Families

How to Collect CPP (Canada Pension Plan) Early

Did you know that you can start collecting your Canada Pension Plan (CPP) benefits early? Even if you are still working? While there are drawbacks, changes introduced in 2012 make it easier than even to do so.

Please note that the CPP covers all of Canada, except for the province of Quebec, which has its own pension plan.

CPP Reductions

“Prior to the changes started in 2012, your CPP pension income reduced by one-half percent for each month prior to age 65 for which you received your pension, or 30 percent less if you began your pension at age 60,” says John Pacheco, a senior financial adviser in London, Ontario.

“In 2016 this amount increases to 36 percent.” For example, if you expect your annual CPP pension amount to be $15,000 at age 65 and you retire at 60 in 2019, your annual amount changes to $9,600.

Each CPP pension is based on individual contributions, so your amount may vary. Every month after age 60 that you postpone receiving your CPP pension adds 0.7 percent (as of 2019) back into your pension amount, which can add up to a maximum increase of 42% if you start taking your benefits at age 70 (or later). These percentages will be adjusted over time based on the cost of living measured by the Consumer Price Index.

Other Changes Affecting Early Pensions

You can collect your pension early while continuing to work, starting at age 60.

While you are under age 65, you and your employer continue to contribute to the CPP, and these funds increase your pension amount through the new Post-Retirement Benefit, or PRB, effective at the start of the year following your contributions, creating gradual increases to your pension income.
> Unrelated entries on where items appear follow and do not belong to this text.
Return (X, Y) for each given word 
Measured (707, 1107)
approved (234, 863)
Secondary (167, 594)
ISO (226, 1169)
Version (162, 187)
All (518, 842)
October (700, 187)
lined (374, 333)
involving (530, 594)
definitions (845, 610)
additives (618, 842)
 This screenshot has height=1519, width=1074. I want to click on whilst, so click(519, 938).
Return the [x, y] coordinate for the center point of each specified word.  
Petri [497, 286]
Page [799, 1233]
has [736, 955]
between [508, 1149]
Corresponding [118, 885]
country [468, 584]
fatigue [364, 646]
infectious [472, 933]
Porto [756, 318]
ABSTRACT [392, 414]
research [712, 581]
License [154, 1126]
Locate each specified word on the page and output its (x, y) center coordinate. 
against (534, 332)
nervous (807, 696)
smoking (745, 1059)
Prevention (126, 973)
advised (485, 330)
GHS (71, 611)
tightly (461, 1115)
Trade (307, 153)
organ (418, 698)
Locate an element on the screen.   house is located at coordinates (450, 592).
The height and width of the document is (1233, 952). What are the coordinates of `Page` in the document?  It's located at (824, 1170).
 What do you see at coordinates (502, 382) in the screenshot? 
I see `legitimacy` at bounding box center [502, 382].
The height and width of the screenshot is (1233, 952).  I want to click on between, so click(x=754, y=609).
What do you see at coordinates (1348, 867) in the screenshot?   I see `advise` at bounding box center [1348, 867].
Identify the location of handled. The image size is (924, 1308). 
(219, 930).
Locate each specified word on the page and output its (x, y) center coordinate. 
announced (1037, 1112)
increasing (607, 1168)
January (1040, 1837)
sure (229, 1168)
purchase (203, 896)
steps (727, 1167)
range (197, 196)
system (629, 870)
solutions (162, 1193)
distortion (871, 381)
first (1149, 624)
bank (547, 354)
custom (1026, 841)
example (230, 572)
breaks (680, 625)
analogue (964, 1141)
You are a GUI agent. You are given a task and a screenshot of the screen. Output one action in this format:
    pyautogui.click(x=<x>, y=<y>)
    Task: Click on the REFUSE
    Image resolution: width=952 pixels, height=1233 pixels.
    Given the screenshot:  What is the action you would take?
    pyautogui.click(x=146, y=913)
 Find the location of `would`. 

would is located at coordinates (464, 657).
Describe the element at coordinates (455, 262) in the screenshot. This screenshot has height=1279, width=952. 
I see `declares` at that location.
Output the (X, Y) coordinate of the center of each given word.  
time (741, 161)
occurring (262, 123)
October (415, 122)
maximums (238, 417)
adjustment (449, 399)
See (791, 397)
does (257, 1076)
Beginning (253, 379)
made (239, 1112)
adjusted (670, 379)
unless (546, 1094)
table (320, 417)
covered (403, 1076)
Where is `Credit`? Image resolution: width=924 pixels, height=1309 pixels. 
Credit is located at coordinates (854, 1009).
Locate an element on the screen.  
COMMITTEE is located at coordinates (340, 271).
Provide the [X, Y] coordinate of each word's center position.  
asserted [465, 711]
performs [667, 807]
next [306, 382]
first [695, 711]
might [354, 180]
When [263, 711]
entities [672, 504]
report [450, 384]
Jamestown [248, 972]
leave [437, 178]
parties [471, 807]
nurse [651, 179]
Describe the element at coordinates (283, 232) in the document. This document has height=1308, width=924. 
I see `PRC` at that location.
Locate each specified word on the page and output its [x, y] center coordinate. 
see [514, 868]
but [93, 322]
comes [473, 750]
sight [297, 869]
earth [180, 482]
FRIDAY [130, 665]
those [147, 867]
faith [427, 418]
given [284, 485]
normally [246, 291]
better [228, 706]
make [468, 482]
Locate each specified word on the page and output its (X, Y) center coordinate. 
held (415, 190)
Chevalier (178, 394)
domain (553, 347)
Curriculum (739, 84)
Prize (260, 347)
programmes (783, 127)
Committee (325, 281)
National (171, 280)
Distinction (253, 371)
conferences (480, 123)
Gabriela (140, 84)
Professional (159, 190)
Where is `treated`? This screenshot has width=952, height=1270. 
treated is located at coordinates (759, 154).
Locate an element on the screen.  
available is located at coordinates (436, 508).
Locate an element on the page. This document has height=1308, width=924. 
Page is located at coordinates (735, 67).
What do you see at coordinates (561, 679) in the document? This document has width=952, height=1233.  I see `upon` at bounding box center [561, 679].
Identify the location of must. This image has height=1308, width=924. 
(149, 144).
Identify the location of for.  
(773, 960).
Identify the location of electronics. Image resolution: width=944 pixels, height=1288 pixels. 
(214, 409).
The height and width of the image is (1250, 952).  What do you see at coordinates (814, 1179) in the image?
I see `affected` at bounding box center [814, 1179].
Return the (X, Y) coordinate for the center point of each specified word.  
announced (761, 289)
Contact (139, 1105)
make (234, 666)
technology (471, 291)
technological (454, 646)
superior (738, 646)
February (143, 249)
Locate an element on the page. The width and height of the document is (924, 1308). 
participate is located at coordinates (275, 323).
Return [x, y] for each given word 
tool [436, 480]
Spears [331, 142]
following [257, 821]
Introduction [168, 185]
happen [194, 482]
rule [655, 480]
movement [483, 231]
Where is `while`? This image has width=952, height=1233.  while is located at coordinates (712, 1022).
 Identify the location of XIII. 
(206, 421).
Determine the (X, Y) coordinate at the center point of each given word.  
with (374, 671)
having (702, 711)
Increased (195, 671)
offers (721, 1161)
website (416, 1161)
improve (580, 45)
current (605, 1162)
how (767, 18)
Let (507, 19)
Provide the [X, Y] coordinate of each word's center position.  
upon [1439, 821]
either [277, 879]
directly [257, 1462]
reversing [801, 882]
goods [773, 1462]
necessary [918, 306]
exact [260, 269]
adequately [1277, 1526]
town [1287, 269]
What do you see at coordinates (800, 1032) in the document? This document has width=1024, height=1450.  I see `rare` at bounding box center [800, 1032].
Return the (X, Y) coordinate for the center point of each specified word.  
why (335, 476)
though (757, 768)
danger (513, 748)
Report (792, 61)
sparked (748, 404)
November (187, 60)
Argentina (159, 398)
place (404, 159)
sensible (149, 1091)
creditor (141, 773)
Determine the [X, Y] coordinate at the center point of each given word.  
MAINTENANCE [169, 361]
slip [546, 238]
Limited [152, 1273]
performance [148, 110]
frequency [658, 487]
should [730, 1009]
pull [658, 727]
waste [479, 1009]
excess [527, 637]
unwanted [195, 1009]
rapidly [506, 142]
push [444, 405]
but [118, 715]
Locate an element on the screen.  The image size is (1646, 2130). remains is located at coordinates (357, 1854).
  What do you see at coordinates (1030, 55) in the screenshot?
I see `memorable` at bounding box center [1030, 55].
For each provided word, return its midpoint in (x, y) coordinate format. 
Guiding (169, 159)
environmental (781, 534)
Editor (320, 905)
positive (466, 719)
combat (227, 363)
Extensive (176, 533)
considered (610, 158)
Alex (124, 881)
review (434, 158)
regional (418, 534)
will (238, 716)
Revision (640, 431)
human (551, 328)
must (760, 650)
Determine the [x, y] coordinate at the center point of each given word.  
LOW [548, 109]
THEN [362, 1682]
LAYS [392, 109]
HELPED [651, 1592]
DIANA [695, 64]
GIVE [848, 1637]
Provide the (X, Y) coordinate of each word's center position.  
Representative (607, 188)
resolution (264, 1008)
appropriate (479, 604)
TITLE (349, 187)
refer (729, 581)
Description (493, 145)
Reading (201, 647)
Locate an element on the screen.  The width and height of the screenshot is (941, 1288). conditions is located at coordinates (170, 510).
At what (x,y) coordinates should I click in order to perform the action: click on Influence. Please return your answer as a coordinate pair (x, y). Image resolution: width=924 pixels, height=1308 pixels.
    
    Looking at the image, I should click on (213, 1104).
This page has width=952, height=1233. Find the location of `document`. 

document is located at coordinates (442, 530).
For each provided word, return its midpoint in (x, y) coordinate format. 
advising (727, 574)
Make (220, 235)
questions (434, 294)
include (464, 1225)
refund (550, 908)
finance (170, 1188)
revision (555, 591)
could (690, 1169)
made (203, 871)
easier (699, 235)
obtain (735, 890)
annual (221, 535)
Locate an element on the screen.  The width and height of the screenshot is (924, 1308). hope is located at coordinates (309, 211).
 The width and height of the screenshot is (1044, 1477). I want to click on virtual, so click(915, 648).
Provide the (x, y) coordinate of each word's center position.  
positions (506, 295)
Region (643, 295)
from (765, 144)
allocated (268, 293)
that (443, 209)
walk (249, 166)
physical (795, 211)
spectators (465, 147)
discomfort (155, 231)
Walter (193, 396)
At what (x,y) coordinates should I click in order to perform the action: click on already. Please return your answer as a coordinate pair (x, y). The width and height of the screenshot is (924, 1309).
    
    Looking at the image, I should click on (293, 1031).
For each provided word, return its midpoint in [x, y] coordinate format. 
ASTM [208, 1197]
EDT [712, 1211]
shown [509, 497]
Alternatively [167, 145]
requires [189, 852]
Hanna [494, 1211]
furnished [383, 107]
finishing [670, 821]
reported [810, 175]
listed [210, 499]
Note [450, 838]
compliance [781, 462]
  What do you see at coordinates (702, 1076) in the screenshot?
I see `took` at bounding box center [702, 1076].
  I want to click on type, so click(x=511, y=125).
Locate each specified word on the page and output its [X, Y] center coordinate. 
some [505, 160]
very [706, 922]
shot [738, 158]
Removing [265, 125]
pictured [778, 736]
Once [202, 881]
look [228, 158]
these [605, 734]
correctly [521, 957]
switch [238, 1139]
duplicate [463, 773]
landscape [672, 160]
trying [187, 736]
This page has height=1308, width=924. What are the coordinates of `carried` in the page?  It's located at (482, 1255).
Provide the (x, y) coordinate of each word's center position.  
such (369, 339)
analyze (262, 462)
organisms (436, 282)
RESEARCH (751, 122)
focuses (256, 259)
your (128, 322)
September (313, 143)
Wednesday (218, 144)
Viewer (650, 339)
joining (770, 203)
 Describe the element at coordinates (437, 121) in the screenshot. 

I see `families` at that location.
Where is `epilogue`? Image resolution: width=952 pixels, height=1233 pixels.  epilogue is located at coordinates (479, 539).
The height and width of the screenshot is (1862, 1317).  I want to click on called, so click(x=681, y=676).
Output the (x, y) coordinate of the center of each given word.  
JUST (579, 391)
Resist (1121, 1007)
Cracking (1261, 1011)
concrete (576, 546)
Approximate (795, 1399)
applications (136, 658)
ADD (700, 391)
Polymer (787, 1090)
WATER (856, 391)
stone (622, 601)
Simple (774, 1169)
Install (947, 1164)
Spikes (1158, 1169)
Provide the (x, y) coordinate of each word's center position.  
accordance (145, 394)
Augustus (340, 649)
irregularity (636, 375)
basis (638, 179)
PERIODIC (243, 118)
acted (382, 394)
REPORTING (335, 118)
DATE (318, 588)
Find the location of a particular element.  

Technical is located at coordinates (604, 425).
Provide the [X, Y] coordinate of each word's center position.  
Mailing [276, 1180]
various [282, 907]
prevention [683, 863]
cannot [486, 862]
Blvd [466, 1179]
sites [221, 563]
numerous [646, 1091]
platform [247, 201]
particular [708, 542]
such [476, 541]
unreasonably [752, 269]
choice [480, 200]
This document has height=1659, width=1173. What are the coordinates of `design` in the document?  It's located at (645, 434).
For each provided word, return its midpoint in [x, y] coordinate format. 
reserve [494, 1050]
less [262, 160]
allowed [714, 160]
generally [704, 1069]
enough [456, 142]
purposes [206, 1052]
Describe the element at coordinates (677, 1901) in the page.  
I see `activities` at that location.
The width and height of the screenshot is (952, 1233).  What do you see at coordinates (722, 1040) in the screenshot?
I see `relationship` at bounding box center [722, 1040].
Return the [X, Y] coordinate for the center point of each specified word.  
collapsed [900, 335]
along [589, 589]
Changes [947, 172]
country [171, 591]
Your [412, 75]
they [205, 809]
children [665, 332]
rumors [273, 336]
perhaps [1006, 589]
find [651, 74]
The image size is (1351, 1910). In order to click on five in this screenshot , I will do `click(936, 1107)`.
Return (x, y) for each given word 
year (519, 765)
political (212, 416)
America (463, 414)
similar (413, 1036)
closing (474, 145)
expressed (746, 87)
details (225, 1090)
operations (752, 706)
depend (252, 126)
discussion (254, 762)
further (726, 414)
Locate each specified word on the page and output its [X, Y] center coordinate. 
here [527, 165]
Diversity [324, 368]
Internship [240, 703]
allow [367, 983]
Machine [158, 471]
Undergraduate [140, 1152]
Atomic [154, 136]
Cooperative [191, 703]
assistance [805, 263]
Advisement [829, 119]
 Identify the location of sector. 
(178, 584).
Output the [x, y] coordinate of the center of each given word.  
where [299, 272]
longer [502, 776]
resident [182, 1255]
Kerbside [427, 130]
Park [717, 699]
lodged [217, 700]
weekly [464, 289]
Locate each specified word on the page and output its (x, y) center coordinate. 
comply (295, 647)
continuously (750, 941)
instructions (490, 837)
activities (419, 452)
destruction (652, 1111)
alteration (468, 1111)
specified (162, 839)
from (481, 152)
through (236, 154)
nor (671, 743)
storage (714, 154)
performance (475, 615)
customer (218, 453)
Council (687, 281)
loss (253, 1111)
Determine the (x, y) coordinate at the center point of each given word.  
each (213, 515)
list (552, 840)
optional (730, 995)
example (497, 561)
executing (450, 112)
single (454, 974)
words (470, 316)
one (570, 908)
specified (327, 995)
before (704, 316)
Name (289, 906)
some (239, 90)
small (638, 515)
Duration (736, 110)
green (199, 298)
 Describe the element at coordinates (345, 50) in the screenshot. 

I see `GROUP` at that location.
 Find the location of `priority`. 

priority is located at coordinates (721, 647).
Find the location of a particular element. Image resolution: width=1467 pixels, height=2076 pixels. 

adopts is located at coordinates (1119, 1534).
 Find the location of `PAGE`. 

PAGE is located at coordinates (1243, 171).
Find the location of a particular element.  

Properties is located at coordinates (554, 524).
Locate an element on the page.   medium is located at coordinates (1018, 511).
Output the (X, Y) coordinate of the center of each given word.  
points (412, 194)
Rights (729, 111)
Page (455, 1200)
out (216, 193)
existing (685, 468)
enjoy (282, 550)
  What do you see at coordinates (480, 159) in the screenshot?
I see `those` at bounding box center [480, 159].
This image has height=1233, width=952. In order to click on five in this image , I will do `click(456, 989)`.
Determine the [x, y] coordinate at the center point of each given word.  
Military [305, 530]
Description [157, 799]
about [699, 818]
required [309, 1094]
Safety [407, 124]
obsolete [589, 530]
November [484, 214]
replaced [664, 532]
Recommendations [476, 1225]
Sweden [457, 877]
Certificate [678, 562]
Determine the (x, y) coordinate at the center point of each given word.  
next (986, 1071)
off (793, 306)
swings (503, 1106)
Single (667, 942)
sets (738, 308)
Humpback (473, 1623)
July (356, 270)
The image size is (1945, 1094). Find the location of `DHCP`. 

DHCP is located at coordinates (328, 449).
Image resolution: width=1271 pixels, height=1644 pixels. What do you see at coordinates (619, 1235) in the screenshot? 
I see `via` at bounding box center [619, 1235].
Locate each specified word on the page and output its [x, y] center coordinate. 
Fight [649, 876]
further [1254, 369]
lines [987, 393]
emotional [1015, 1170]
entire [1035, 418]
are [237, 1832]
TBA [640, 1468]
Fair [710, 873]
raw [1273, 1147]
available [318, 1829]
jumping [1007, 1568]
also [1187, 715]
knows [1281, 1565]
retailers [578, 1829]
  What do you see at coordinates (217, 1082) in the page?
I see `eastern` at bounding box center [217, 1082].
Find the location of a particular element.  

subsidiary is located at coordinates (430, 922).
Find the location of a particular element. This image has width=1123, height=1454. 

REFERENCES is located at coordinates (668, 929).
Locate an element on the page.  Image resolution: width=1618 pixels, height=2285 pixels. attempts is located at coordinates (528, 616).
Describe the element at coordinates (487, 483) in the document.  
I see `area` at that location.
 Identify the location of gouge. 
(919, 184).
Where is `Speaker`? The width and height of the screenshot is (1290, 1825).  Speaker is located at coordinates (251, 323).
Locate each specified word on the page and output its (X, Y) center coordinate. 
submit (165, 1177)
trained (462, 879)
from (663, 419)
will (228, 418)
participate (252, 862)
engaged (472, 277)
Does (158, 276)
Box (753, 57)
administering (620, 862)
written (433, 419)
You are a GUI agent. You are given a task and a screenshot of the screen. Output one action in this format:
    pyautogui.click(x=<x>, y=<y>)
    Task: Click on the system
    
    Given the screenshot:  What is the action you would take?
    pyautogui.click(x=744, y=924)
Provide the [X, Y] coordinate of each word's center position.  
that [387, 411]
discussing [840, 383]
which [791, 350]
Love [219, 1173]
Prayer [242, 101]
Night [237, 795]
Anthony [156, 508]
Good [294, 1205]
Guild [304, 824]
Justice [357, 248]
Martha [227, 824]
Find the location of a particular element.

Between the ages of 65 and 70, CPP contributions are voluntary. Your employer must match your contributions if you opt in, and the PRB works as it does prior to age 65.

How to Apply for the CPP

  • CPP pensions do not start automatically.
  • To apply, you must be at least one month past your 59th birthday to start your pension at age 60.
  • You provide your Social Insurance Number (SIN) and that of your spouse if you are considering pension sharing.
  • Have banking information ready for the account to which you want direct deposits made.

You can have years spent raising children removed from pension calculations, resulting in higher pension payments. To request this, you’ll need the SIN of each child or other proof of birth, as well as the date of entry into Canada, if any children were born outside the country.

CPP also allows for years of low earnings to be dropped from pension calculations, years that would have a negative effect on the amount you receive in pension income.

The CPP pension application can be completed online or printed, completed and submitted by mail. Service Canada estimates that your first pension cheque arrives eight weeks after your application is received.

Finding Your CPP Contributions

You can access your CPP contributions through the Service Canada website, or by contacting Service Canada directly for an official statement of contributions. Checking your contributions online requires that you have a My Service Canada Account setup.

Your statement of contributions lists your contributions and pensionable earnings for each year since you turned 18 years old. Note that not all years will be used when calculating your pension.